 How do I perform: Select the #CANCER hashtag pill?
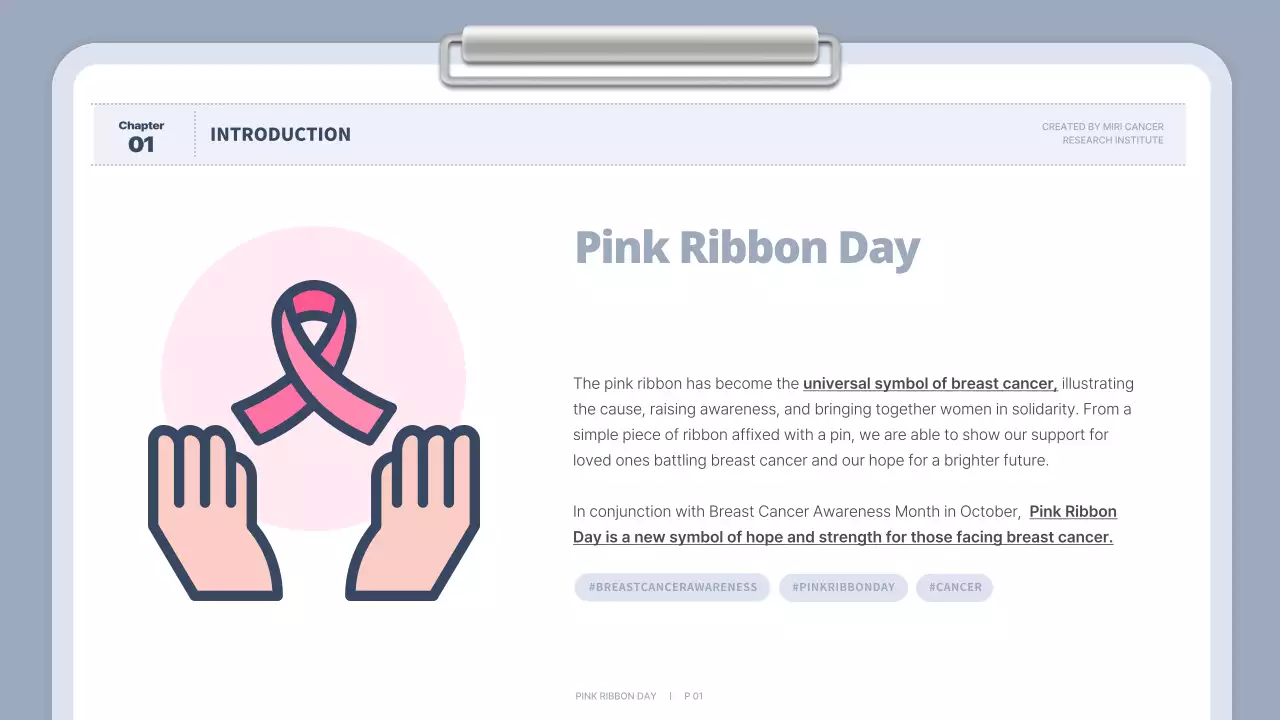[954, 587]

--

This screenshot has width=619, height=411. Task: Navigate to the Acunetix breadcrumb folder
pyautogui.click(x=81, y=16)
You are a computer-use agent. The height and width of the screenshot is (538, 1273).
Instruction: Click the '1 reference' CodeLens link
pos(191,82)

Written task -> Rewrite the lines from the one containing "You are a computer-use" to the one containing "pos(191,82)", inclusive, as a Markdown table with the columns Row and Line, numbering each line and omitting any blank lines.

Response below ->
| Row | Line |
|---|---|
| 1 | You are a computer-use agent. The height and width of the screenshot is (538, 1273). |
| 2 | Instruction: Click the '1 reference' CodeLens link |
| 3 | pos(191,82) |